A cette époque, Reid découvre Primo Levi, la littérature de l’Holocauste. les récits des camps de la mort le bouleversent, jusqu’à la hantise. Sous l’emprise d’une sourde culpabilité, il s’autorise enfin à écrire. Et il écrit comme il bâtit les charpentes. Douze heures par jour, jusqu’aux limites de la résistance : « La seule chose que j’aimais dans le football, c’était l’effort. L’effort et le travail sont les seules valeurs de mon milieu d’origine. Je ne veux pas renier cela. »

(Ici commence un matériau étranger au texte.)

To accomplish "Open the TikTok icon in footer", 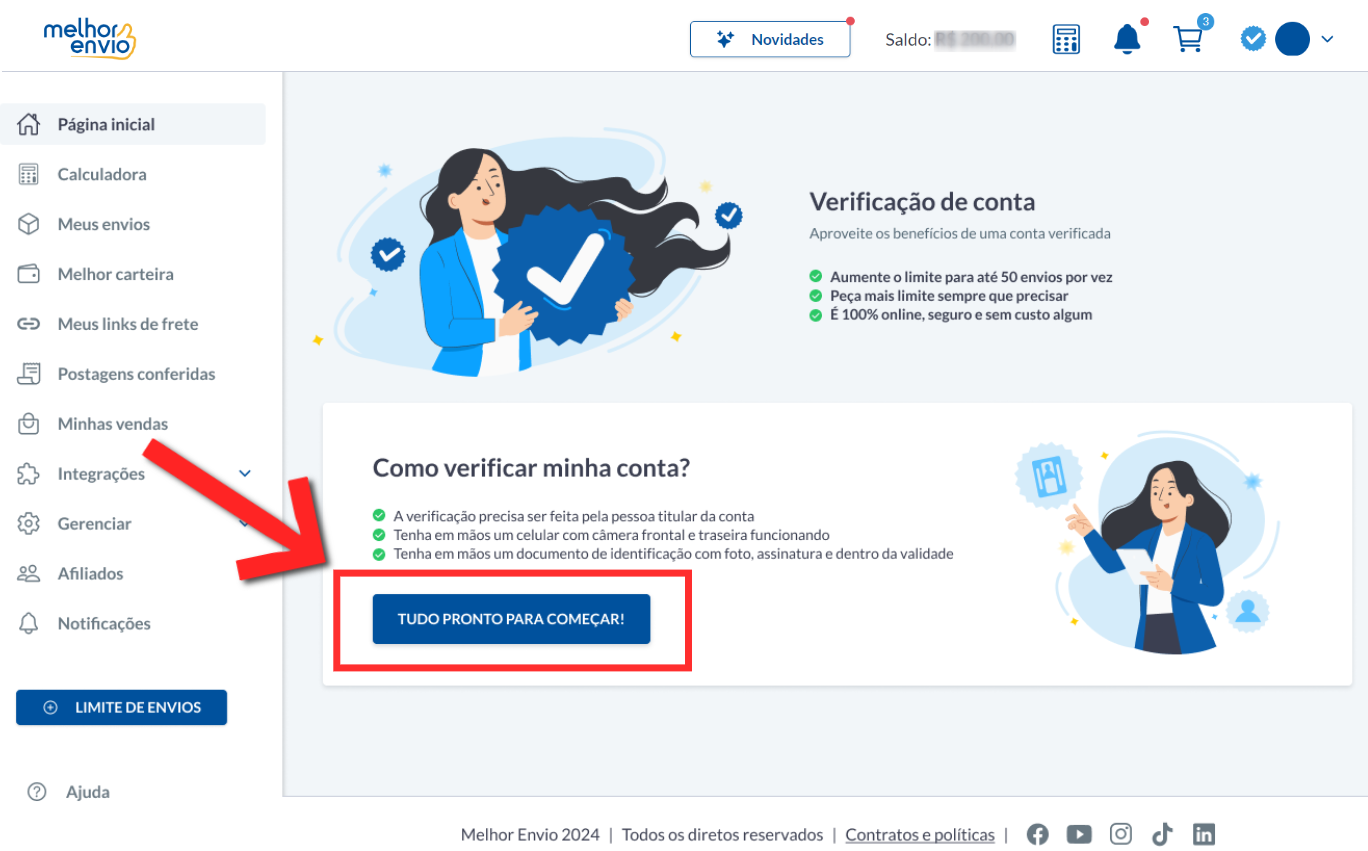I will [x=1161, y=834].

L’écriture, comme la lecture, devient une drogue. Mais dans « ce pays » [Elwood Reid ne nomme jamais les Etats-Unis. Il dit simplement « this country » comme s’il n’en faisait pas partie…], le passage rituel pour devenir écrivain, c’est les ateliers d’écriture des universités. Vingt-sept demandes, vingt-sept refus : « J’étais un prolo qui écrivait des trucs sur les prolos. Une fois de plus, je n’étais pas à ma place. Je n’avais ni le charme ni l’éloquence des gens bien. Le seul qui m’ait donné sa confiance, c’est Nicolas Delbanco. » Nicolas Delbanco dirige le programme de littérature de l’Université du Michigan. Prof, auteur lui-même, être raffiné et cultivé, il accueille chaque année douze postulants écrivains (parmi des centaines de dossiers). Il désigne devant nous, ce jours-là, l’immense carcasse de son ancien élève et éclate de rire : « Lui, il m’a fait peur. Je n’ai pas oser le renvoyer ! » Mieux. Il obtient une bourse.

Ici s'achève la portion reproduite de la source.